Black Sea (2014)–The Darkness Beneath the Surface
The British-American disaster thriller Black Sea stars Jude Law as a veteran (Robinson) deep-sea salvage captain, recently unemployed and divorced with a young son. While dejected and wondering what his future holds, Robinson has drinks with a fellow co-worker, Kurston, in similar circumstances. Soon the two friends assemble a misfit crew to go after the treasure (rumored to be worth millions in gold bullion) from a World War II U-boat sunken in the Black Sea. After meeting with a financial backer known only as Lewis, they set off on their adventure agreeing to a 60/40 split with Lewis. One of Lewis’s stipulations for financing is to include his minion, Daniels (David Threlfall), purportedly for monitoring the success of the mission.

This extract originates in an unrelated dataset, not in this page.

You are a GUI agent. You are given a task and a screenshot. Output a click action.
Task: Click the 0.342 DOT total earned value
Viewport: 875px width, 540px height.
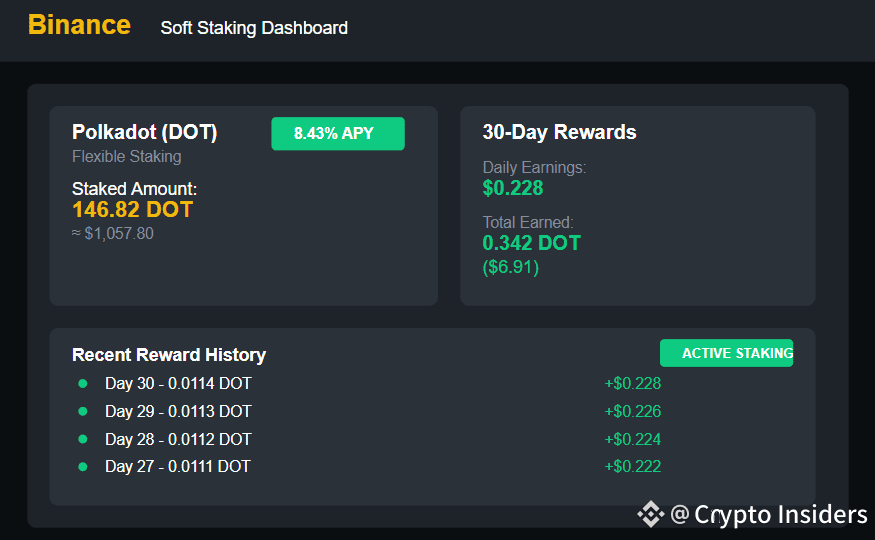coord(531,243)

The exploration begins in a mothball submarine with a crew half Russian and half British. As expected, personality clashes and differences of strategy develop almost immediately. Greed and desperation take control on their claustrophobic vessel. The increasing uncertainty of the mission causes the men to turn on each other.
Black Sea has complicated plot twists, many unexpected, including the ending. Suicide, murder, betrayal all add to the mix. Only one crew member is bilingual and therefore the essential communicator. The youngest member, Tobin, is mistakenly assumed to be a virgin–a bad omen according to the Russian crew.
One particularly hot-headed British crewman is Fraser (Ben Mendelsohn from the award-winning “Bloodline” Netflix series) who ends up in furious, self-destructive, and damaging relationships with almost everyone. Tensions continue to mount with the expected mechanical troubles but with surprising allegiances formed in order to survive. After multiple betrayals and double-crossings Robinson is forced to attempt a risky navigation through a narrow channel in deep water, against almost all crew members’ wishes. As the leader of this mission, Robinson finds himself in no-win situations, no allies, and left with no values or integrity.
The narrative is high-drama, both character-driven and plot-driven–a rarity, particularly in film of this genre. An engaging, crowd-pleaser for almost everyone, especially submarine movie fans. “Das Boot” and “Hunt for Red October” anyone? Black Sea belongs in the same category.